So when we think about our liquids growth we're highly focused all around the value of that. And then we've been prepared, and we have gathering, processing, frac infrastructure and capacity that we've secured that's under construction right now to be able to accommodate this growth through 2019.
And that growth will be based on the value that we can get out of those liquids. Additionally, we do have ethane capacity that we mentioned that achieves Gulf Coast pricing.
And the team does an excellent job of maximizing the value that we receive through rejection recovery economics on our [8x] [ph] capacity.
Bill Way
And so I'll add to that. We contract well ahead so that we have no gathering, processing, transportation or fractionation constraints into 2019.
Holly Stewart
Okay, that's great. And just a follow-on to that, maybe Jason, on the processing side, are all those fee-based contracts or is there some POP in there?
Jason Kurtz
They are all fee-based.
Holly Stewart
Okay. And then maybe just as a follow-up, Julian, you mentioned on the guidance, you sit pretty well as we look at the fourth quarter.
It looks like on basis guidance, specifically your midpoint right now I think is about $0.75, if you look at the year-to-date you've probably averaged $0.61. I'm assuming that uptick for the fourth quarter is just the capacity that you've got on a couple of these projects that are factored in.
But you sit in a pretty good situation, so just kind of curious how you all are thinking about sort of fourth quarter and beyond for that natural gas basis.
Julian Bott
Sure, Holly, as I was suggesting, I think if things continue as we see in forecasts, we expect that we will be probably below our guidance. And at this point, probably in the mid $0.60 to $0.70 range on the basis.
Holly Stewart
Yes, that's great. Thanks, guys.
Operator
Our next question comes from Arun Jayaram with JPMorgan. Please go ahead.
Arun Jayaram
Yes. Good morning.
Bill, I was wondering if you could walk though kind of the benefits of shifting towards the longer laterals. You talked about drilling 15,000-foot and a 16,000-foot lateral.
Are you seeing any optimal lateral lengths which are optimizing returns? And maybe you could maybe discuss what types of returns uplift do you see from going, call it, from 10,000 feet to 15,000?
Clay Carrell
Hey, Arun, this is Clay. We definitely see the benefit of the longer laterals.

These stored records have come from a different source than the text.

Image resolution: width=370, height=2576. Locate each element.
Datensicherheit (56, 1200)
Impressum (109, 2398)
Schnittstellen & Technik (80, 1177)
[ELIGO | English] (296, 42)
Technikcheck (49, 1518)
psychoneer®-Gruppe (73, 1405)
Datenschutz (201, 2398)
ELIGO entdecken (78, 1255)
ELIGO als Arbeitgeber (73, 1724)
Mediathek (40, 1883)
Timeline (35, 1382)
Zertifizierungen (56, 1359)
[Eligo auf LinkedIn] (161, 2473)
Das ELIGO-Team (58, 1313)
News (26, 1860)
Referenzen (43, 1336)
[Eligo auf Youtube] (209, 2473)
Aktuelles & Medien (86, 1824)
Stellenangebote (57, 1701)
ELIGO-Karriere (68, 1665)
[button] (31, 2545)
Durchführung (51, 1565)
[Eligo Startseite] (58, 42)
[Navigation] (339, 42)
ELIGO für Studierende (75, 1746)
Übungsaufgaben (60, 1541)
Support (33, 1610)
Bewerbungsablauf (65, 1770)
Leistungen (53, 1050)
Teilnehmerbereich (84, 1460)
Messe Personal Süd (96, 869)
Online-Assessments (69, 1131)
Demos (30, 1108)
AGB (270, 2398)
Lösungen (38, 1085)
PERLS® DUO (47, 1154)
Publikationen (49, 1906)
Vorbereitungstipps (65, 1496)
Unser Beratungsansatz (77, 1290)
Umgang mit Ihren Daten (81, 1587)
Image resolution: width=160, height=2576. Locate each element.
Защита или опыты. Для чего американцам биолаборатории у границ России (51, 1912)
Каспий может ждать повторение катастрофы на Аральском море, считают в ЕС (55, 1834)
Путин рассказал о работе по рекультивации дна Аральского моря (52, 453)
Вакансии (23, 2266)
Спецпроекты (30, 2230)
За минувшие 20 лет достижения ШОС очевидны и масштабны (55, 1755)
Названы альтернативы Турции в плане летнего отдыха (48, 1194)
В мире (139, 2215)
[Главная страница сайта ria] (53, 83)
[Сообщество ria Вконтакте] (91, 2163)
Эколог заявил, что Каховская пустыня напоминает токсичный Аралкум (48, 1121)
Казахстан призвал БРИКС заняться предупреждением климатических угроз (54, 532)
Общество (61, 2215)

It's more efficient on a cost per foot standpoint. When you look at the two long laterals that we mentioned in the press release, we're going to be in the low 900s to the mid 800s on a dollar per foot standpoint on those wells.
And we definitely see an uplift in our economic metric, it probably generates somewhere between a 25% and a 30% increase by drilling one long well as opposed to two shorter wells.
Bill Way
So our objective here is value creation. We're on a very deliberate path.
We went past 10,000, went past 12,000, went past 14,000 feet, we've done 16,000. It isn't about the length of the lateral, it really is about, on a risk-adjusted basis, what value can we create.
And we've done a great job the team has in learning along the way. And as we reported, these latest two record-length wells benefited from those learnings and we're right on target in terms of their cost.
And as we produce these wells and then move forward we will continue to see what that looks like in terms of lengths, but always optimized around economics.
Arun Jayaram
Yes, Bill, just to follow-up. One of your peers talked about having some operating challenges as you move beyond 14,000 feet.
What are some of those operating challenges, and how have you been able to manage against that?
Clay Carrell
It's, Arun, again Clay. I think the longer you get out there you have torque and drag issues; you have issues around getting your casing all the way to bottom.
The rig that you start with, the longer your lateral lengths get out there is critical to position you to be able to successfully get those wells drilled, the TD and casing to bottom. And there's a lot of pre-modeling that's occurring with all the data you already have around the torque and drag that you've seen as you're drilling these extra-long laterals.
And so there's a lot of science that goes into it. You got to have the right equipment, but we think as you keep taking these measured steps you can stay on top of that and deliver on your planned wells.
Bill Way
I think the secret to our team is we've got a team of people that work for the company, our drilling rigs are owned by the company, and we're applying learnings that we have, whether they’re learnings from us or someone else, and avoiding those mishaps or slowdowns that we see in others. So we're very, very encouraged by this.
Arun Jayaram
Okay. And just one more quick question, you guys have talked about running up to six rigs in 2019 with an 8% to 12% kind of growth rate.
Can you maybe give us a sense of where you think capital could shake out for next year and '20, Bill?
Bill Way
Yes, we're right now assembling our budget. And we typically approve our budget in the first quarter.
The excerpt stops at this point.